Examining utilization: 3 key trends in ED cervical spine imaging
More than one million U.S. patients are treated in EDs each year for potential cervical spine injuries, and cervical spine imaging exams are often ordered to treat those patients.
However, according to a recent study published by the Journal of the American College of Radiology, there is a lack of information on national trends in the utilization of cervical spine imaging and how it has been impacted by changing attitudes and evolving technology.
“Filling such knowledge gaps may prove important in optimizing future health care delivery systems and appropriately allocating costs and manpower in an era of bundle-paid care,” wrote Paul Harkey, MD, department of radiology and imaging sciences at the Emory University School of Medicine in Atlanta, and colleagues.
Harkey and colleagues decided to jump into the data themselves, examining Medicare claims for ED cervical spine imaging from 1994 to 2012.
These are three trends the authors discovered in their research:
1. Utilization more than tripled from 1994 to 2012
There were more than 210,000 ED cervical spine imaging exams performed in the Medicare fee-for-service population during 1994, and that number jumped to more than 730,000 in 2012.
“Per 1,000 Medicare fee-for-service beneficiaries, the utilization rate for all ED cervical spine imaging increased 242 percent from 6.5 to 22.3,” the authors wrote.
2. Most exams are billed by radiologists, and that number is still on the rise
Harkey et al. also noted that, in 1994, more than 91 percent of the exams were billed by radiologists. Emergency physicians made up more than 3 percent, and all other specialties combined for more than 4 percent.
Over the course of nearly two decades, those numbers became even more lopsided; by 2012, radiologists were responsible for more than 98 percent of ED cervical spine imaging exams, and emergency physicians billed less than one percent.
3. Radiography utilization increased, but then declined; CT and MR both increased
Radiography claims increased by more than 50 percent from 1994 to 2004, but then declined by more than 50 percent in the next eight years.

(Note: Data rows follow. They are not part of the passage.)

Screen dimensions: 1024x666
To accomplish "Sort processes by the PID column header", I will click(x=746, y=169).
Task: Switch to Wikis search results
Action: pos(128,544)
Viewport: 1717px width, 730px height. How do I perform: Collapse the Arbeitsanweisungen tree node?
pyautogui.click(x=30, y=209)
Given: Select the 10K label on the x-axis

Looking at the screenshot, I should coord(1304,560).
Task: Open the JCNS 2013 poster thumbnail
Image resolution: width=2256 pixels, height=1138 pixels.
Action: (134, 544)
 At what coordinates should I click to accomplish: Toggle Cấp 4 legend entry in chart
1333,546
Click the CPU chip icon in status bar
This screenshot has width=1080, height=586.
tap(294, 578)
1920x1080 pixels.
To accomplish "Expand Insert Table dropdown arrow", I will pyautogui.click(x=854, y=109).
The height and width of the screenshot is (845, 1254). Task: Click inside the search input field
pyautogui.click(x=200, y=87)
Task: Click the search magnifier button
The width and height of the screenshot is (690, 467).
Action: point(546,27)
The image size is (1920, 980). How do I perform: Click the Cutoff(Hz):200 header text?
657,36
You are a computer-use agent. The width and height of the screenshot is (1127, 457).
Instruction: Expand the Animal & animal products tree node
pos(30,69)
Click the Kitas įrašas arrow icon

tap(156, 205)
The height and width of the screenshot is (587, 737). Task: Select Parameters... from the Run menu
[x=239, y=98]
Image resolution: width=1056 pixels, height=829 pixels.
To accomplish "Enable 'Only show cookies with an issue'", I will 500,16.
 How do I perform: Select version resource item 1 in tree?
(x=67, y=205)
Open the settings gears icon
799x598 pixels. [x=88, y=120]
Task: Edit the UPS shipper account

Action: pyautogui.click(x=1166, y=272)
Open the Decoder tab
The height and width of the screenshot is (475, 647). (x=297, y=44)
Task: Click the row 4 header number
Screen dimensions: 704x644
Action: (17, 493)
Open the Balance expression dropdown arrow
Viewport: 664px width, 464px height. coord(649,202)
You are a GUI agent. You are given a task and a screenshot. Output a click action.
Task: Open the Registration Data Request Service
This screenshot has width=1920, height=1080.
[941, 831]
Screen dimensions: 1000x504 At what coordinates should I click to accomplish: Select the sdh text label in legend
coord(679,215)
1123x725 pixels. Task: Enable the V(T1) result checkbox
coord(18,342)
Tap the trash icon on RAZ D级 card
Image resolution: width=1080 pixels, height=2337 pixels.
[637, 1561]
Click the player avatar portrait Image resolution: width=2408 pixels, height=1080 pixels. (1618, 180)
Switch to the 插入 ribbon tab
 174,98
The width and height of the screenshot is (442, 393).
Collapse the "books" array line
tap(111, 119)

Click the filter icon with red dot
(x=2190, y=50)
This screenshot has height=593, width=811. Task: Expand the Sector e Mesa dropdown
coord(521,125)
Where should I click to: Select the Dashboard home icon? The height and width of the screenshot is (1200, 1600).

Overall, more than 200,000 total radiography exams in 1994 dropped to more than 152,000 claims in 2012.
CT, meanwhile, skyrocketed from more than 6,000 claims in 1994 to more than 570,000 in 2012. MR utilization increased as well, though not to the same degree as CT; there were more than 900 claims for MR in 1994 and more than 13,000 in 2012.
“Improved scanning efficiency along with a surge of recent literature highlighting the diagnostic advantages of CT and MR in detecting clinically significant cervical spine abnormalities have likely driven the increased utilization of these modalities,” the authors wrote. “Increased marketplace technology penetration, with CT scanning now available at even most rural critical-access hospitals, has improved patient access to advanced imaging and likely also contributed to the dramatic growth of CT. Although the utilization of MR has also grown dramatically, it still represents only a very minor portion of cervical spine imaging performed in the ED setting.”
Harkey and colleagues said their study had several limitations. For example, their focus was limited to the Medicare fee-for-service population.
“Trends in other payer populations in the ED setting could differ, but we have no specific reason to believe that this is the case,” the authors wrote.
In addition, since the claims data relied on self-reported codes, there is the possibility that providers made coding errors, but researchers were unable to detect them.